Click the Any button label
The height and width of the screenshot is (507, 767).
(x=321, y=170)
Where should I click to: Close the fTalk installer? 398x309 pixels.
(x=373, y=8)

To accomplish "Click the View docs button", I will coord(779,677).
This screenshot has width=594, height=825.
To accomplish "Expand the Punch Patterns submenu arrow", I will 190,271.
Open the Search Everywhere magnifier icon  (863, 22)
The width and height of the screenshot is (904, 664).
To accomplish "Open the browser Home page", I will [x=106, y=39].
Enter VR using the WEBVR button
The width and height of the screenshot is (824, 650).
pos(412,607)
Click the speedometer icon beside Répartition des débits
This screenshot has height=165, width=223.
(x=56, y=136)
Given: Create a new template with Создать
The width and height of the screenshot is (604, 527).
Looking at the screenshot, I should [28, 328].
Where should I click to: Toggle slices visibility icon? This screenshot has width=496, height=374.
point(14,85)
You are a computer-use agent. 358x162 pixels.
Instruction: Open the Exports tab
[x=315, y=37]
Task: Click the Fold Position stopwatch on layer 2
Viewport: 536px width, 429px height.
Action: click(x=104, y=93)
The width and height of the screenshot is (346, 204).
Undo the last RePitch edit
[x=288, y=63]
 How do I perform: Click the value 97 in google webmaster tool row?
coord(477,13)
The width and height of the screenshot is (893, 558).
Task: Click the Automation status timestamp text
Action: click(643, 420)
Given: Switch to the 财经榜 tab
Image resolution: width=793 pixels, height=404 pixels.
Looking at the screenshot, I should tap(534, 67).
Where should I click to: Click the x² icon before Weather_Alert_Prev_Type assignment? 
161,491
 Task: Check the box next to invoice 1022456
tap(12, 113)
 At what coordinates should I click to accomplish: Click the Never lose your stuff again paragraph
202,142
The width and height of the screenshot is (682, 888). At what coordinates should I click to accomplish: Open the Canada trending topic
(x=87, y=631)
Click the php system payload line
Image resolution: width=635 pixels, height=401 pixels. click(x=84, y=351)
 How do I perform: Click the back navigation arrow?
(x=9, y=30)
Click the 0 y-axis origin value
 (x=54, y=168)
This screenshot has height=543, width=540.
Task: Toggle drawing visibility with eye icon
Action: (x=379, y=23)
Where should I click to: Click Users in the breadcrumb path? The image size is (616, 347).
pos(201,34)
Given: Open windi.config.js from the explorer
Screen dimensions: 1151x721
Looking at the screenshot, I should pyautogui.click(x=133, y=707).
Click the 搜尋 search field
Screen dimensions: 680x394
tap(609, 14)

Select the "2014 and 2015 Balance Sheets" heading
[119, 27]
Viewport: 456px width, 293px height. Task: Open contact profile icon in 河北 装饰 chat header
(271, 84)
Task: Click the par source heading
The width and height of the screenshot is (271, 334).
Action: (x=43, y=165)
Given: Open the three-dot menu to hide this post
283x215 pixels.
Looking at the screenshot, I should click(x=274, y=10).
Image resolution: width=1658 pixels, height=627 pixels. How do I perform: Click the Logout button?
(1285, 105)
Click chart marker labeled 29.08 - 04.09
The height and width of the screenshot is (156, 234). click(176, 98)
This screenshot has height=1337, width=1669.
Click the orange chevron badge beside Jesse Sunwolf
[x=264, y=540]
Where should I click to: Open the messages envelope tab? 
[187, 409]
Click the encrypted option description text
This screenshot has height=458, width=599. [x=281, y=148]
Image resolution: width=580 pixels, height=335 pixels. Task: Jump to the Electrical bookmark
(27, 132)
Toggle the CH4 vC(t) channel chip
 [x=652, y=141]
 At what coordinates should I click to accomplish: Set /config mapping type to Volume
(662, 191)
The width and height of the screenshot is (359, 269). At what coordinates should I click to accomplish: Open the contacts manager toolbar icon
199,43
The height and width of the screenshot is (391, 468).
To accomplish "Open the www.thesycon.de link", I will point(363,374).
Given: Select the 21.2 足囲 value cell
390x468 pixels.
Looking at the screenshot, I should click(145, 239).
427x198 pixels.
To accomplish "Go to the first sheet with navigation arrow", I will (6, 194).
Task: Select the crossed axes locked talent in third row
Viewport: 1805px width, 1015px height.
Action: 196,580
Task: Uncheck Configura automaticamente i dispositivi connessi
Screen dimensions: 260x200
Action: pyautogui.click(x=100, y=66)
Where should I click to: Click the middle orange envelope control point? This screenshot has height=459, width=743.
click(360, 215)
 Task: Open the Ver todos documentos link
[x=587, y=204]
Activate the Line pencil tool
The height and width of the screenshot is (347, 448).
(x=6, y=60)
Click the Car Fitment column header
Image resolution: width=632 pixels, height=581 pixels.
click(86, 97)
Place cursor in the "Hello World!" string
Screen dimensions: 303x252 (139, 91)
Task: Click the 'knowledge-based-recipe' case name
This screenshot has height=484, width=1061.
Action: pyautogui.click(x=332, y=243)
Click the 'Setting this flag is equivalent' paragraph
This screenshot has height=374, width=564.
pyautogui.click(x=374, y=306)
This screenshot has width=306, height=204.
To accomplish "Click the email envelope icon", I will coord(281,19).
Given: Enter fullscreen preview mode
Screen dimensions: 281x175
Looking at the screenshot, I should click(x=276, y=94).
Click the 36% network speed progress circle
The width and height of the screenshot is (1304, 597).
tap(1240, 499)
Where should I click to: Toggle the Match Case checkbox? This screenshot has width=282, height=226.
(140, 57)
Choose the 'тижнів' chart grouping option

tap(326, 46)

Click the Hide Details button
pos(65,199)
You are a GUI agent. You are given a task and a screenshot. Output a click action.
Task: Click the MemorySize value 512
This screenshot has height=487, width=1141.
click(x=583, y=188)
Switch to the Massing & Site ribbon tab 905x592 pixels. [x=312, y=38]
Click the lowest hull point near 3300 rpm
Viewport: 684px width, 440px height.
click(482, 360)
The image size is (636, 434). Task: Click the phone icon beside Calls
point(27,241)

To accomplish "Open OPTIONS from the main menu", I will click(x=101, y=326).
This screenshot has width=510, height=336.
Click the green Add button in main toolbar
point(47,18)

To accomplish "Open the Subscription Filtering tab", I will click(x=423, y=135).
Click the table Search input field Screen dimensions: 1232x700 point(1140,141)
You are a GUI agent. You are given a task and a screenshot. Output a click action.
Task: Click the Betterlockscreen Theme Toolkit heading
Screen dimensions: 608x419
——
Work to complete: Taking the material above, extract exactly and only the lines from the line with "Open the Search" to the line with "Given: Create a new template with Создать", inclusive of both.

Solution for this problem:
Open the Search Everywhere magnifier icon  (863, 22)
The width and height of the screenshot is (904, 664).
To accomplish "Open the browser Home page", I will [x=106, y=39].
Enter VR using the WEBVR button
The width and height of the screenshot is (824, 650).
pos(412,607)
Click the speedometer icon beside Répartition des débits
This screenshot has height=165, width=223.
(x=56, y=136)
Given: Create a new template with Создать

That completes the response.